■ **WORK ITEM**
Exact copy, no pictures: set down the lines from the one holding "Viewport: 659px width, 609px" through the final line of the records below.

(Screenshot grounding data)
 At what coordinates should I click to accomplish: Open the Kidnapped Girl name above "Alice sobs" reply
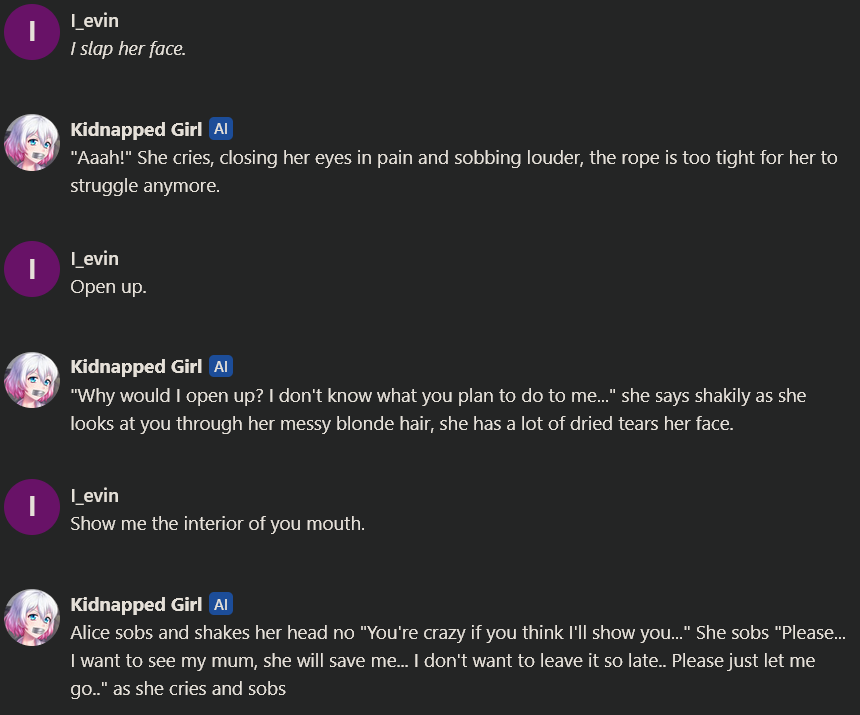coord(136,605)
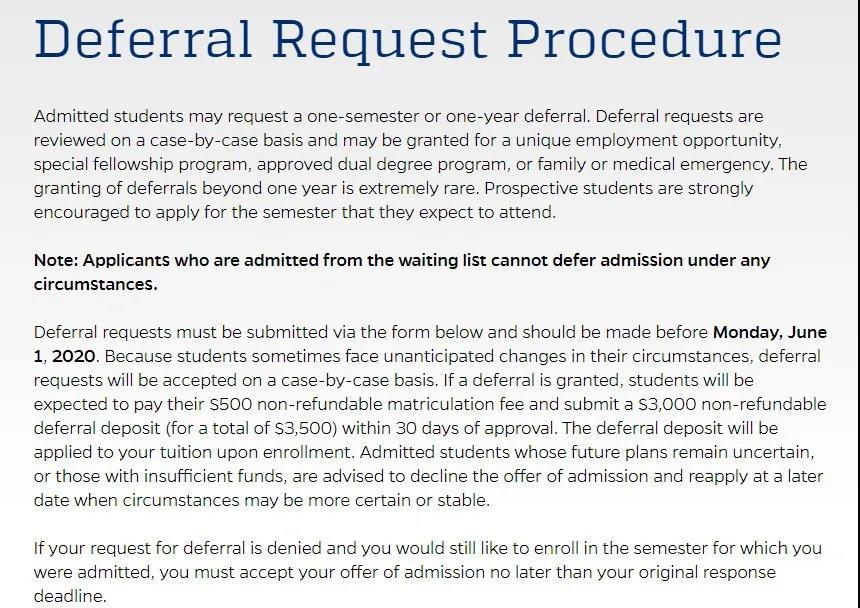Click the bold word "circumstances." ending the note
860x608 pixels.
point(95,284)
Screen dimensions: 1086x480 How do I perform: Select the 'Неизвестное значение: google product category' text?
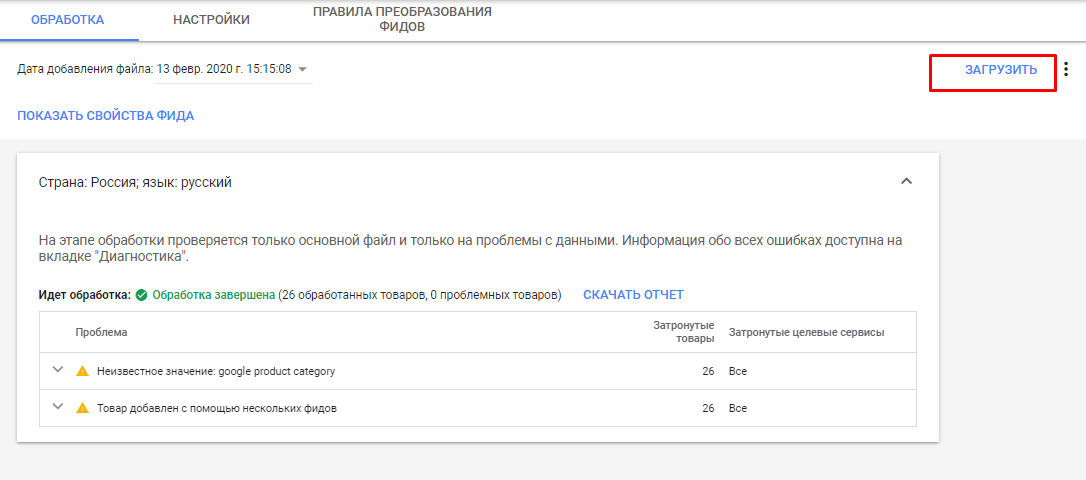pyautogui.click(x=215, y=371)
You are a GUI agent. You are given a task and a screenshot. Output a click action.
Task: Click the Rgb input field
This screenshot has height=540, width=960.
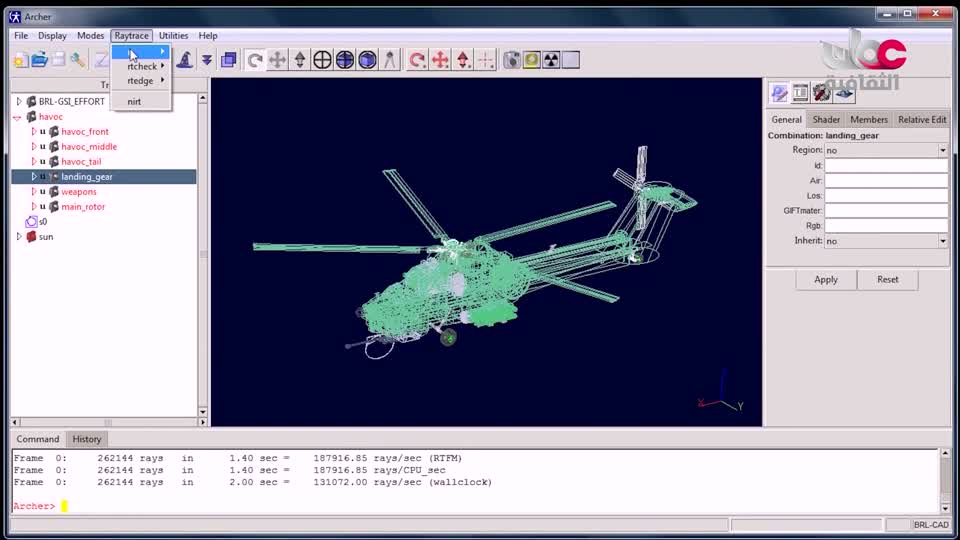886,226
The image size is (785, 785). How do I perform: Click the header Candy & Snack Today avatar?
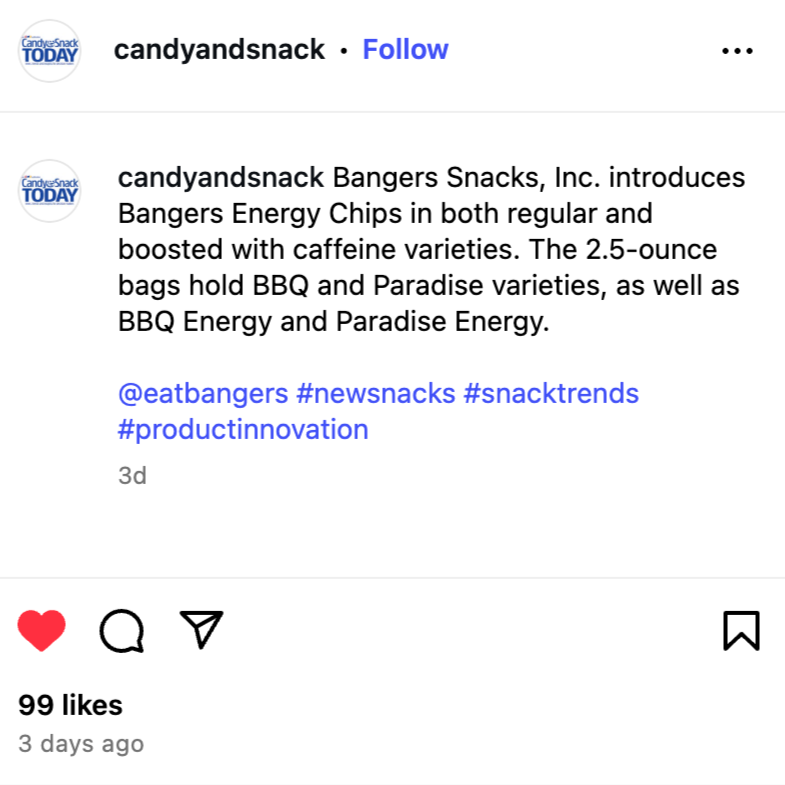pyautogui.click(x=50, y=51)
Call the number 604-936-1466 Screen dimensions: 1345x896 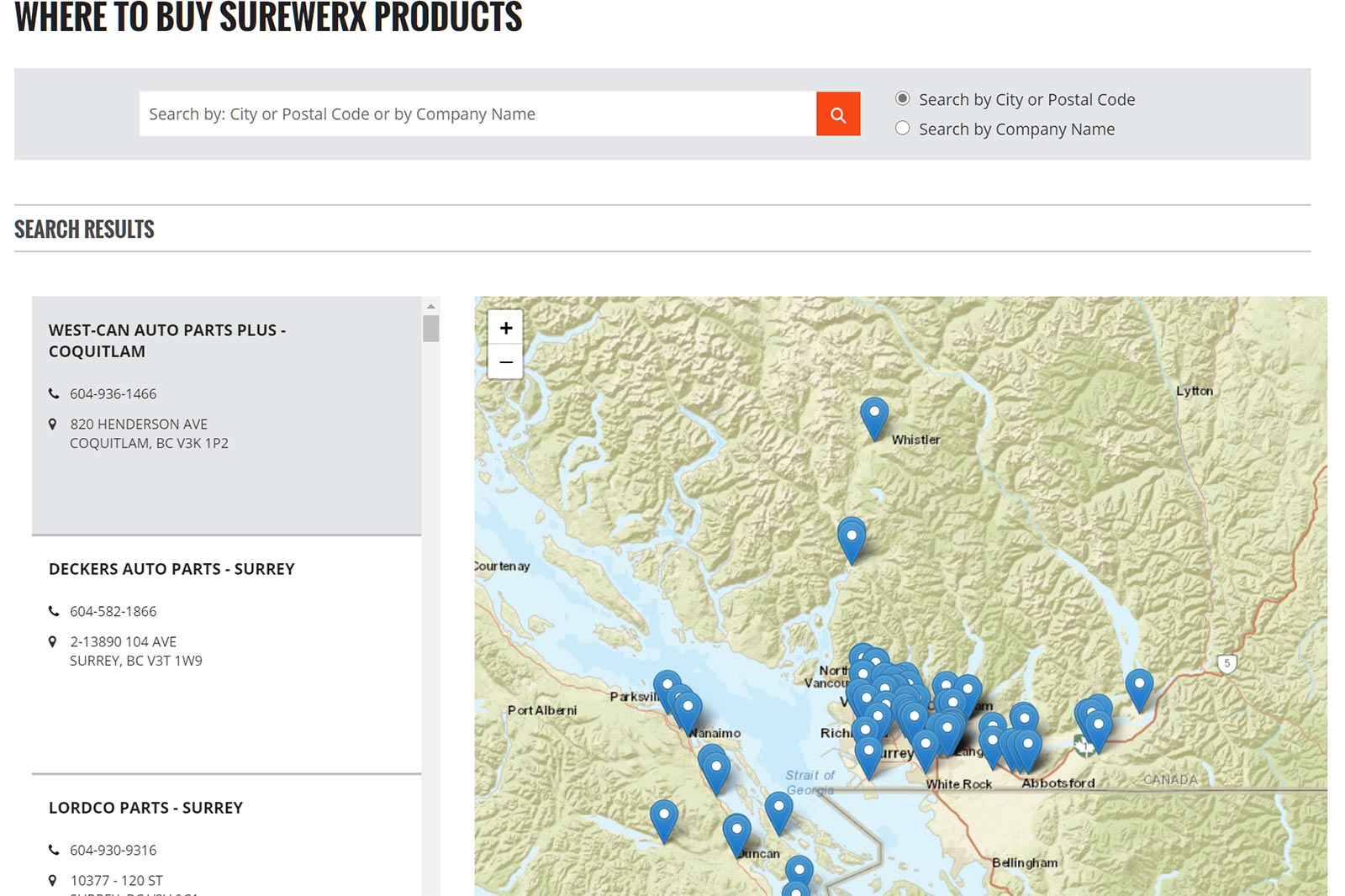point(113,393)
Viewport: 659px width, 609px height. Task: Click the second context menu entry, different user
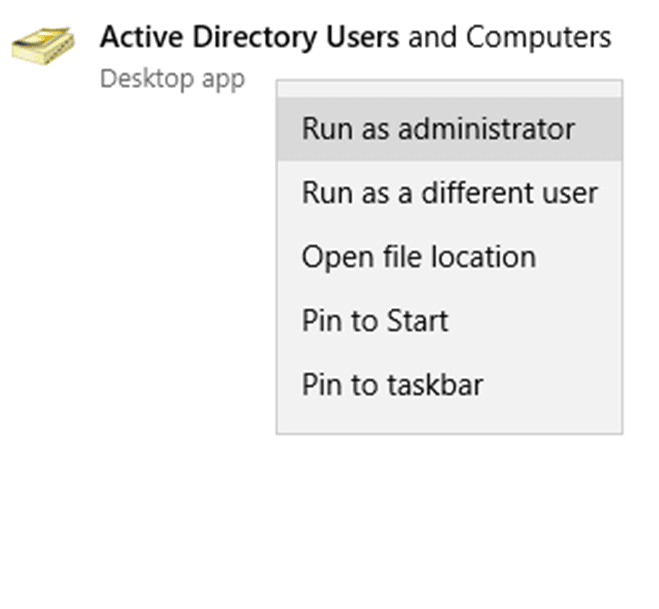[449, 193]
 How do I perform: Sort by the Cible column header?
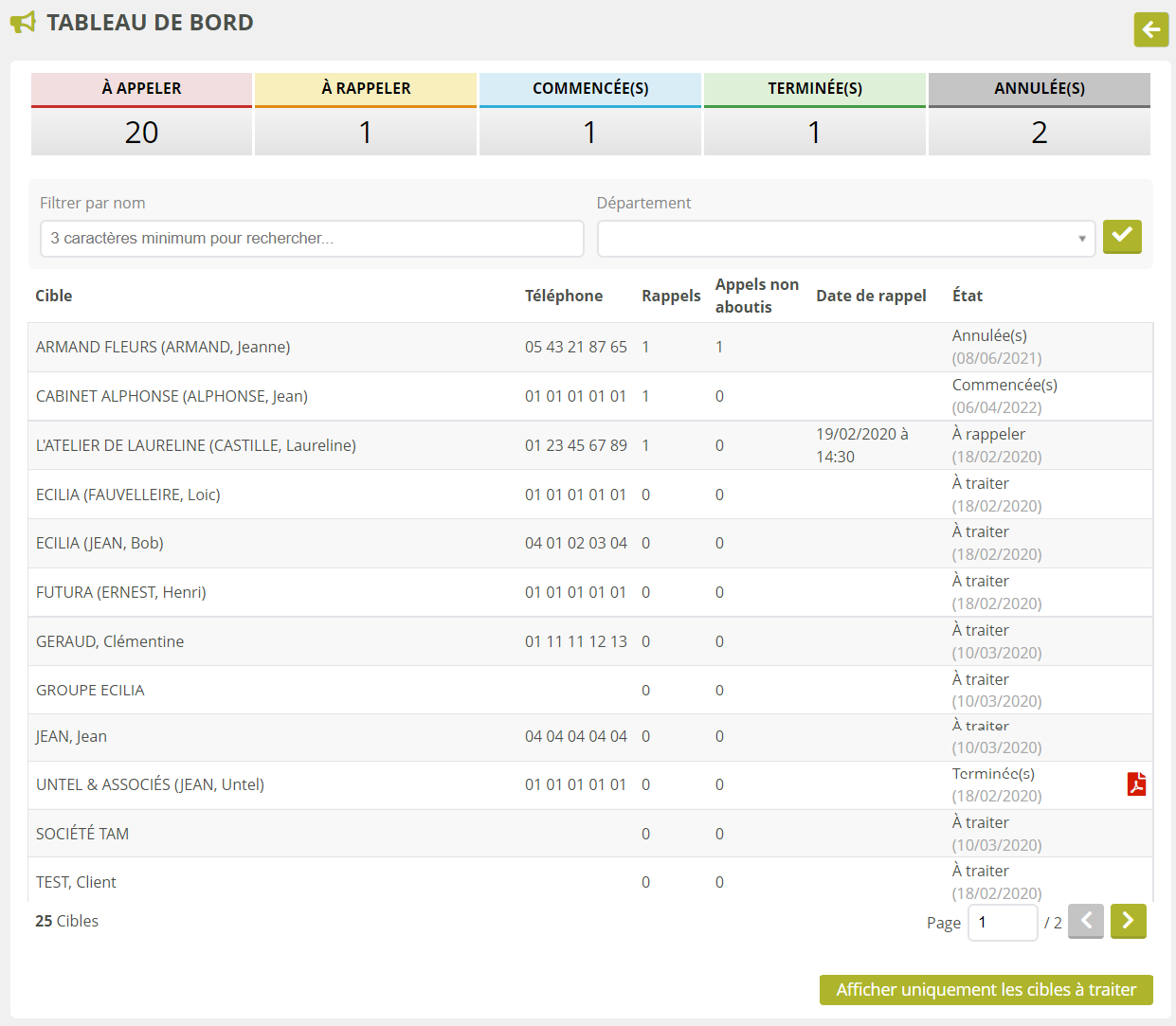click(54, 296)
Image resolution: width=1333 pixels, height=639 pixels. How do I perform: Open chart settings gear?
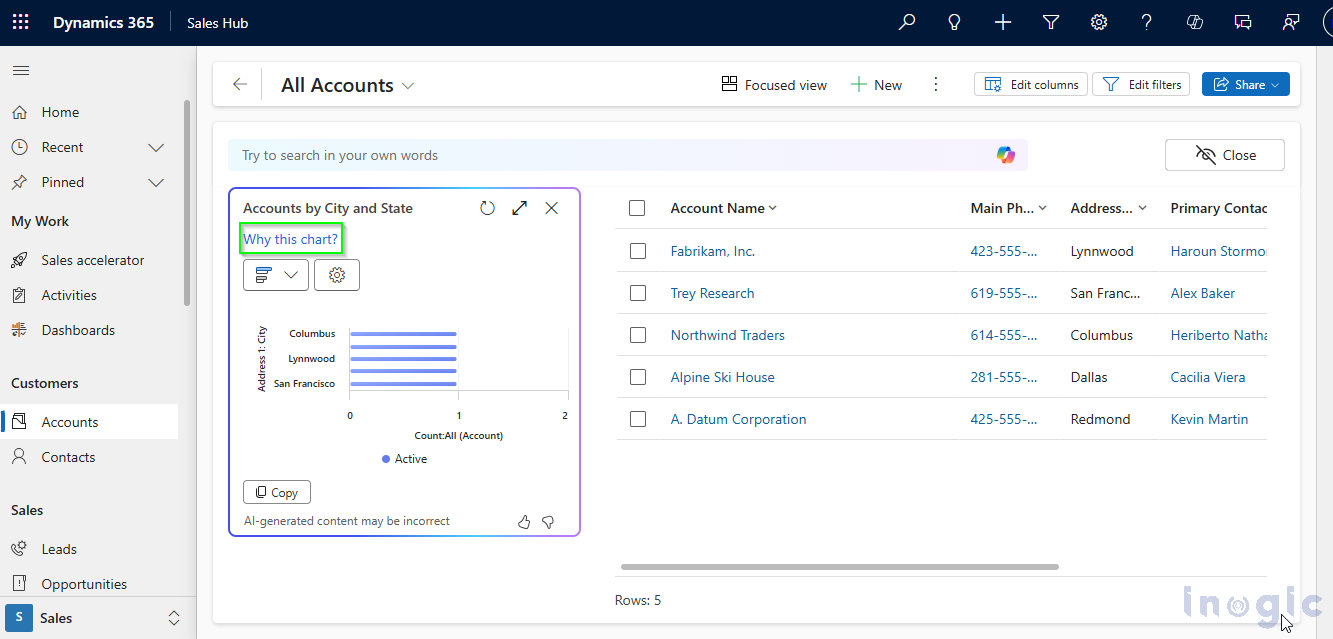[337, 275]
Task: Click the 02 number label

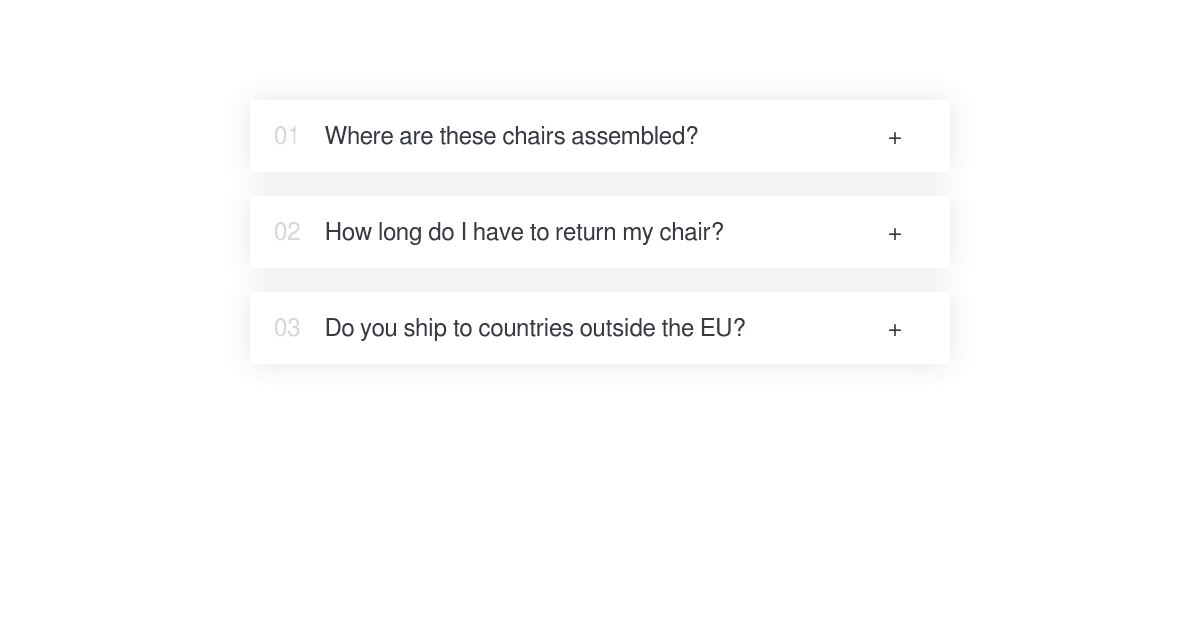Action: point(287,232)
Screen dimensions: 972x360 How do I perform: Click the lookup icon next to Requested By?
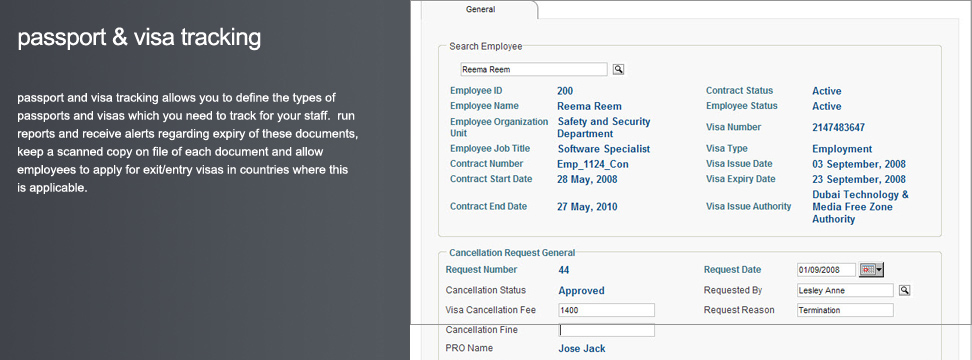click(904, 290)
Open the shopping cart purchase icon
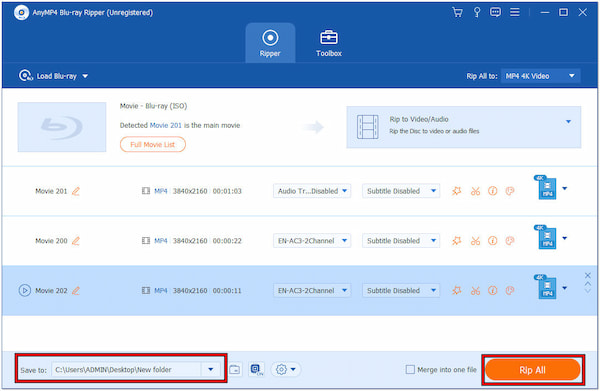 (457, 12)
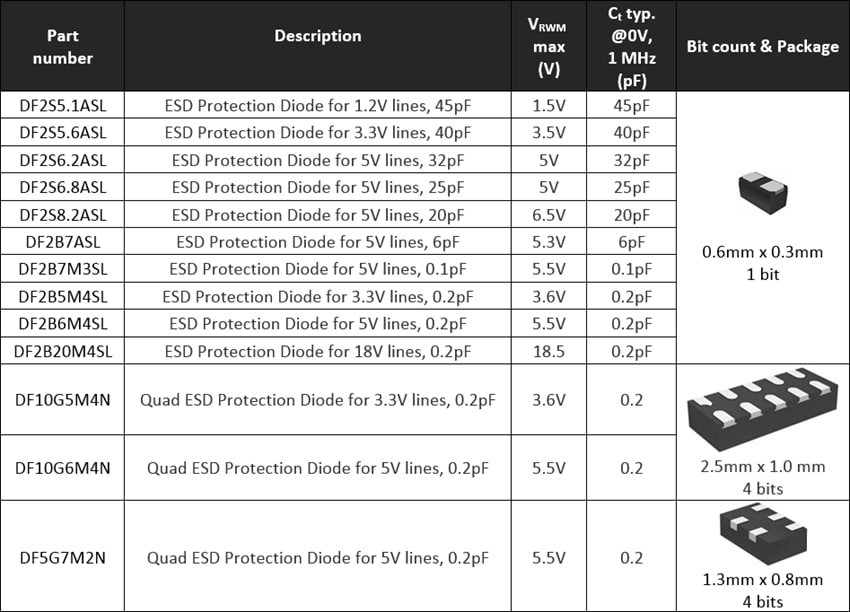Click part number DF2S5.1ASL
The image size is (850, 612).
(63, 105)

■ **WRITTEN SOLUTION**
Viewport: 659px width, 609px height. Task: Click the second context menu entry, different user
[449, 193]
 How do I perform: Sort by the Cible column header?
click(54, 296)
Image resolution: width=1333 pixels, height=639 pixels. How do I perform: Open chart settings gear?
[337, 275]
Task: Click the 02 number label

Action: point(287,232)
Screen dimensions: 972x360 How do I perform: Click the lookup icon next to Requested By?
click(904, 290)
Open the shopping cart purchase icon
 (457, 12)
Click part number DF2S5.1ASL
The image size is (850, 612).
(63, 105)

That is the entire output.